Data in this exercise START

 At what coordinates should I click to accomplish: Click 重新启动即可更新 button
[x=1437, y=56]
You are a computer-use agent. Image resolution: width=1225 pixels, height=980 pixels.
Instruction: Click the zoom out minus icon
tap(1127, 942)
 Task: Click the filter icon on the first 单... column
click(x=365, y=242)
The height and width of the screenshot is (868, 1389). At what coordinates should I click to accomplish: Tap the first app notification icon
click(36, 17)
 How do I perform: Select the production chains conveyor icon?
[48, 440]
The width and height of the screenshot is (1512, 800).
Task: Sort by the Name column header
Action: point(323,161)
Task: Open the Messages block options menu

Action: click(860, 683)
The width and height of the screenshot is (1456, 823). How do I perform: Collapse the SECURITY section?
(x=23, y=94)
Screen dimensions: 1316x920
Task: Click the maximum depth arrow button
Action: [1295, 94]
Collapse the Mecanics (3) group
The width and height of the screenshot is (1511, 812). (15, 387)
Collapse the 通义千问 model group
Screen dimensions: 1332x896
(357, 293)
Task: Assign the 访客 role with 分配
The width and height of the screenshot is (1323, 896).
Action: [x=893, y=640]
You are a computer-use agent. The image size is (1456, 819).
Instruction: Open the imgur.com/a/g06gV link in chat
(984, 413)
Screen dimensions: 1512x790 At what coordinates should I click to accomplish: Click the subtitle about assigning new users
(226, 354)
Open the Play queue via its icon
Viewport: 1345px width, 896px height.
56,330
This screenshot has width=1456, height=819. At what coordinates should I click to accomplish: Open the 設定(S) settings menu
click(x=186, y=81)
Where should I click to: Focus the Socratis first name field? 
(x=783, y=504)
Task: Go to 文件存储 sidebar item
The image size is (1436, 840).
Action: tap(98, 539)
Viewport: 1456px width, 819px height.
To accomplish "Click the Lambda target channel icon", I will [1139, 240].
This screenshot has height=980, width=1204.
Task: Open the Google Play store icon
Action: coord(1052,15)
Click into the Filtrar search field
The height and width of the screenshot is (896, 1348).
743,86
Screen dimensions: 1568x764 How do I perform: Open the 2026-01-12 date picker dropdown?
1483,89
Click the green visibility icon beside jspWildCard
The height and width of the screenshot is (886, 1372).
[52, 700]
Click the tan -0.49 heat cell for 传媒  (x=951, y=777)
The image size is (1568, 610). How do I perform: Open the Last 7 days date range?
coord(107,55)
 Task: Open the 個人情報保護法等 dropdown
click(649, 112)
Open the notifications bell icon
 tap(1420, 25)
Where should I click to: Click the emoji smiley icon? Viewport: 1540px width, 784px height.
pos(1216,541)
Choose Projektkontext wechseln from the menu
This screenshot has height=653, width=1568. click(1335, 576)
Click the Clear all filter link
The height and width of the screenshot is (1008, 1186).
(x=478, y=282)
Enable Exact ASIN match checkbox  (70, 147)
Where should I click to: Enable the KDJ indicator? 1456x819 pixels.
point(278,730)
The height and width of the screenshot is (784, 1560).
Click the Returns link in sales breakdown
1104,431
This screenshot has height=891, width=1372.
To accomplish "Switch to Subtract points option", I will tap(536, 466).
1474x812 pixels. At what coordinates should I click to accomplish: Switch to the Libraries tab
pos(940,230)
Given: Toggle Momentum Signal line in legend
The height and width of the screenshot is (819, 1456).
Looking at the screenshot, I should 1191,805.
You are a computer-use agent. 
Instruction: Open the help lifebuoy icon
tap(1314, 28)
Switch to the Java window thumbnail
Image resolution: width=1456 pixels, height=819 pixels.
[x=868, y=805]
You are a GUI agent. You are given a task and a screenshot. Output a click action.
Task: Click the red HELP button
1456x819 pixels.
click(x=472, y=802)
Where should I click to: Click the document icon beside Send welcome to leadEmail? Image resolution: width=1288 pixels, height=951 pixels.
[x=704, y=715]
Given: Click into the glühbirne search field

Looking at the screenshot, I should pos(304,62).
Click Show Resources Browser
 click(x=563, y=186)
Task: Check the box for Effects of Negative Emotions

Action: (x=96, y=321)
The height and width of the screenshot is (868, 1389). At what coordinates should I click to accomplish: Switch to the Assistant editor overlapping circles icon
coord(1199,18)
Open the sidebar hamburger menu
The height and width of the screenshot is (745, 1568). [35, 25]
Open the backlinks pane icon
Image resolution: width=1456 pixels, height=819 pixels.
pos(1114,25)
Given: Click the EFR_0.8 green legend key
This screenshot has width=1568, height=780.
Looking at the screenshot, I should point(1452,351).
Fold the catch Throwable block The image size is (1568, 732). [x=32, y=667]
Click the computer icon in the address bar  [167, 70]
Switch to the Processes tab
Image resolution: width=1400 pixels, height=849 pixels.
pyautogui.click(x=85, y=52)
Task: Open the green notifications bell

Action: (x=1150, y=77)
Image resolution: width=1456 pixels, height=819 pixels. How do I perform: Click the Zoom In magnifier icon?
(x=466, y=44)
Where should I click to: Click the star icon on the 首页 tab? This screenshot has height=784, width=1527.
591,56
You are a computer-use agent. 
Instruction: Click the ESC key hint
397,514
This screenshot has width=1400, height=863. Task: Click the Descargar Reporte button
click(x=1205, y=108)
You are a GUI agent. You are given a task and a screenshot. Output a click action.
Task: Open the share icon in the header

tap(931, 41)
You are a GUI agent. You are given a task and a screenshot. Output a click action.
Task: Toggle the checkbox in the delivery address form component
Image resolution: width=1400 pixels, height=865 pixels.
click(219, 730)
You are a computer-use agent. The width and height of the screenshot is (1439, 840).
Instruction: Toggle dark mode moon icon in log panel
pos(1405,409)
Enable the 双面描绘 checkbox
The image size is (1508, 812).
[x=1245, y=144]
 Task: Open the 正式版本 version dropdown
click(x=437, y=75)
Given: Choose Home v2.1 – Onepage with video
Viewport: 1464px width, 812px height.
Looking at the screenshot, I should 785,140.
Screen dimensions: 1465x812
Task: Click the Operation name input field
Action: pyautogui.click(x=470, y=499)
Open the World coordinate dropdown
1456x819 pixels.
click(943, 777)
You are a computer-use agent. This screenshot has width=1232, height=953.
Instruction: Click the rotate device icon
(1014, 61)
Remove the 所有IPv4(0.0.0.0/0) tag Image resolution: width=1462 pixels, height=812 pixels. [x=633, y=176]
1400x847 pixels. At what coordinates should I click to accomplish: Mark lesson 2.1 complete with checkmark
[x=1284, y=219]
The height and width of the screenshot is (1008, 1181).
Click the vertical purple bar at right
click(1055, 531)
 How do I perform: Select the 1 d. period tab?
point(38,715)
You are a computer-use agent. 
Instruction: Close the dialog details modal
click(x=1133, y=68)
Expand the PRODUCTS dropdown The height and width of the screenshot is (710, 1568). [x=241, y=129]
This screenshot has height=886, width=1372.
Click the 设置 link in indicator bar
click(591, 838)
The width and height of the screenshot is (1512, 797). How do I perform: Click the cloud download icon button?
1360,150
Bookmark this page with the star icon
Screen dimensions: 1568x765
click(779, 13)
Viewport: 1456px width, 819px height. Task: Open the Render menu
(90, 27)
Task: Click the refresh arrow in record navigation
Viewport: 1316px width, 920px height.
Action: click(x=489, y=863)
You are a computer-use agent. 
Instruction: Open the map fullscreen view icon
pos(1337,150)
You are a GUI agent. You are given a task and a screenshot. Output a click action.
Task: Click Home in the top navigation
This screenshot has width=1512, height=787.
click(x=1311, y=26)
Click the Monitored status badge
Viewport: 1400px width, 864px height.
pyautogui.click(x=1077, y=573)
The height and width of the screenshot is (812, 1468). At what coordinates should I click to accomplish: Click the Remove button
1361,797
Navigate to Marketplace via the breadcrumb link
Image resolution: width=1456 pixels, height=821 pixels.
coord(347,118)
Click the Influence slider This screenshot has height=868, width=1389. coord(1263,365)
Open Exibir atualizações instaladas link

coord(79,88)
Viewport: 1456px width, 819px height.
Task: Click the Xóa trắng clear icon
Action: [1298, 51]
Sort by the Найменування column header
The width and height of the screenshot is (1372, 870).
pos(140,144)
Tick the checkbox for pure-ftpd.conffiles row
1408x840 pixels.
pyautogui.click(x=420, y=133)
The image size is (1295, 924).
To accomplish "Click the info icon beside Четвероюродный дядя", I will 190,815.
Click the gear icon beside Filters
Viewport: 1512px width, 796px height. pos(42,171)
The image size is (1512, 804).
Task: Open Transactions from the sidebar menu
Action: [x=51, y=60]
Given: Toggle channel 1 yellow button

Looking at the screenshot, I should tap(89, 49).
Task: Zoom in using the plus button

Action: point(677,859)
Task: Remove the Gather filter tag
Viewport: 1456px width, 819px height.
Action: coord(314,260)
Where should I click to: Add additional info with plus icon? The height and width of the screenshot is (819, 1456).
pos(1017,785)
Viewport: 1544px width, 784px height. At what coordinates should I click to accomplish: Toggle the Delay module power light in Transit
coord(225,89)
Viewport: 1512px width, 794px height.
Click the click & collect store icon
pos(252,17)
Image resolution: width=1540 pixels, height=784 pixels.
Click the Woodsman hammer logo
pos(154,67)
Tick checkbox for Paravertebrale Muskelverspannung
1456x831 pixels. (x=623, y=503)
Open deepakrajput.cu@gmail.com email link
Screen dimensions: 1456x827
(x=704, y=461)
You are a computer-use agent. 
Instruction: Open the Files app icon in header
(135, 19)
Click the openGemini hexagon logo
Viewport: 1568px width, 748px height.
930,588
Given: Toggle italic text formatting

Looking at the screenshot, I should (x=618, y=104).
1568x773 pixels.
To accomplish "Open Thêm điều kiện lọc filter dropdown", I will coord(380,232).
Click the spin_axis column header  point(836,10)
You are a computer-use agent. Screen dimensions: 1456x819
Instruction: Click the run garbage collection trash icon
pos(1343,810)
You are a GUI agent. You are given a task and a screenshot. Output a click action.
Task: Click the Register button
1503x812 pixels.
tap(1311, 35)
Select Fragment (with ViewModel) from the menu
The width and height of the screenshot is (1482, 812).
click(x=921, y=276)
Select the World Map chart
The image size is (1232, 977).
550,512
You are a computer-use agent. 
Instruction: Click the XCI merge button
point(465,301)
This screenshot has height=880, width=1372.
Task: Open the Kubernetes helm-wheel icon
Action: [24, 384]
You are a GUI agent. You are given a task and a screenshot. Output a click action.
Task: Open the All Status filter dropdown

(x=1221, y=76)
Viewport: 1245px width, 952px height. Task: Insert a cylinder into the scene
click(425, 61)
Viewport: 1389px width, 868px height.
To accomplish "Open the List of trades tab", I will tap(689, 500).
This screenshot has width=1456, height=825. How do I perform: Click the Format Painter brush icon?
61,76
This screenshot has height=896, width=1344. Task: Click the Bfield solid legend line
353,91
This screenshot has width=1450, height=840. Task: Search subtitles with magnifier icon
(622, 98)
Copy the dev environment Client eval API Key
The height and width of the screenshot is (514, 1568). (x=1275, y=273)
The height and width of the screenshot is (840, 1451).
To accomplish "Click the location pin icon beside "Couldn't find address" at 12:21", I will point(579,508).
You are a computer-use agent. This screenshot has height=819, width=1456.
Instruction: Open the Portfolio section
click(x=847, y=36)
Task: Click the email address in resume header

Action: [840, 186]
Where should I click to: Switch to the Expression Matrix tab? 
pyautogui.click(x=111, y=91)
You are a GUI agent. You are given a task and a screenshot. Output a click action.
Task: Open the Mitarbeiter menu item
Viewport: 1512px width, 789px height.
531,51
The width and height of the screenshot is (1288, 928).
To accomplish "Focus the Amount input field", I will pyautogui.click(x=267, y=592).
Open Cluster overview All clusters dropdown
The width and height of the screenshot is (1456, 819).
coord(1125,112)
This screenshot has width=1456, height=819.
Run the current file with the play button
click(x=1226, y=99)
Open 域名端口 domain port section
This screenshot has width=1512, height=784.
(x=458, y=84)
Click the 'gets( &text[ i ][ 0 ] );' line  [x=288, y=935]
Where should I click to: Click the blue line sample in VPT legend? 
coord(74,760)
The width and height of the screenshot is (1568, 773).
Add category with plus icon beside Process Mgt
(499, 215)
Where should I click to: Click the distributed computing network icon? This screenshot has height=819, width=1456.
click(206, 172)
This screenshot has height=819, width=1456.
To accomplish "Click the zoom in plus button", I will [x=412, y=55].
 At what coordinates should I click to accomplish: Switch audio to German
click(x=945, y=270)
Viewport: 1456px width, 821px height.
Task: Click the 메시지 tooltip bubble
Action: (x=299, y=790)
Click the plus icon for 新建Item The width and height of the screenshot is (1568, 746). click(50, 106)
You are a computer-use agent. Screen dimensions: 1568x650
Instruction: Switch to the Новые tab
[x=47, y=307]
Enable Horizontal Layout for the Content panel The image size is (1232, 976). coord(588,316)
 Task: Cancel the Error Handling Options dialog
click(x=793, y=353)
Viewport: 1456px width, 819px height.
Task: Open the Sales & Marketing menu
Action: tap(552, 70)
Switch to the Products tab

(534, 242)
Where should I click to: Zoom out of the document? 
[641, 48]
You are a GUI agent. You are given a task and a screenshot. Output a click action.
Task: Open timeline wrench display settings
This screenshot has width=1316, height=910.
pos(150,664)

Data in this exercise END

**What the task requires:** Copy out each line of the data that has the word "Home" in it.

**Solution for this task:**
Given: Choose Home v2.1 – Onepage with video
Task: Click Home in the top navigation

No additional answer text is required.